San Jose, California-based Adobe said its Macromedia acquisition remains on track to close in several months. The deal will increase Adobe’s heft in the document and Web publishing market by uniting under one corporate umbrella such popular technologies as Adobe’s PDF format and Macromedia’s Flash, along with Adobe’s Photoshop image software and Macromedia’s Dreamweaver development application.
“These are good results because of the company’s consistency in its performance,” Ovum analyst David Bradshaw wrote in a commentary on Adobe’s results. “What it really signifies is that there is good cause for optimism for the technology market in general.”
Adobe’s Creative Suite 2, a bundle of its top design and publishing applications, showed strong sales in its first quarter of release and will likely gain momentum in the coming months as international versions ship, Smith Barney analyst Tom Berquist said in a research note. Adobe slightly reigned in its forecast for its next quarter, predicting revenue of $470 million to $490 million where the analysts’ consensus estimate had been $485.7 million, but Berquist expects sales to come in at the higher end of that range.
He did register concern about Adobe’s long-term growth, as it has no major product upgrades scheduled for next year and will soon be saddled with the task of integrating Macromedia.

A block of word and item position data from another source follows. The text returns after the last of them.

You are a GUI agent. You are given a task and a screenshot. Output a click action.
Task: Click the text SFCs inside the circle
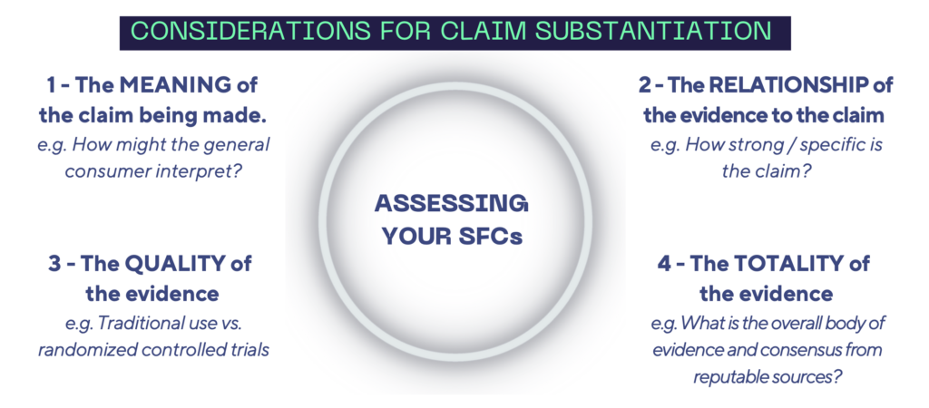tap(496, 238)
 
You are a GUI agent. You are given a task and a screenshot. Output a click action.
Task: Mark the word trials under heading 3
tap(247, 350)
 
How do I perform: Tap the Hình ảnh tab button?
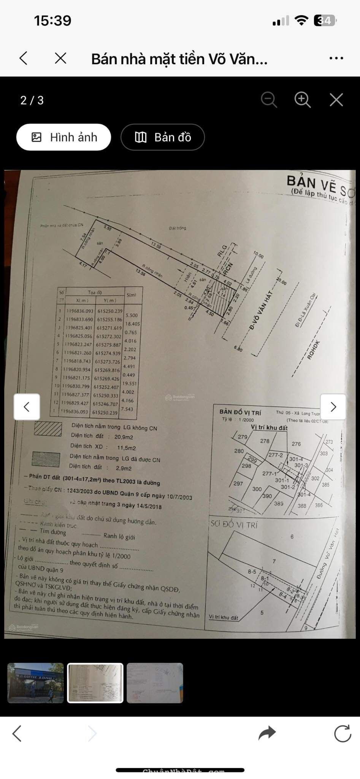(63, 137)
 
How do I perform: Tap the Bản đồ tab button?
(163, 137)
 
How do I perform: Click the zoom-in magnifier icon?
(303, 100)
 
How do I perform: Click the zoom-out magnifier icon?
(269, 100)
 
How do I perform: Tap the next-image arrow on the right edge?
(333, 407)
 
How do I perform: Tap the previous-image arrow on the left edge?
(27, 407)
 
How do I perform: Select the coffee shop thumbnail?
(36, 683)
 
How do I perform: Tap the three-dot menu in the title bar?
(336, 59)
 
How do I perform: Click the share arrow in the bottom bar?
(267, 733)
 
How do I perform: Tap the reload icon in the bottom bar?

Analysts will be keeping a close eye on Adobe over the next few years to see how it fares in an increasingly competitive environment for enterprise Web publishing tools and standards. Microsoft Corp. recently released a beta version of Metro, its own document management format to rival PDF, and an array of software vendors such as IBM Corp., BEA Systems Inc., and Oracle Corp. are beefing up their own document management and publishing offerings. Ovum’s Bradshaw cited Microsoft’s “attempt to muscle in on Adobe’s market” as a potential problem for Adobe, while Berquist wrote that Adobe will need to “clearly define their value proposition [to] customers” also being wooed by other middleware and management software vendors.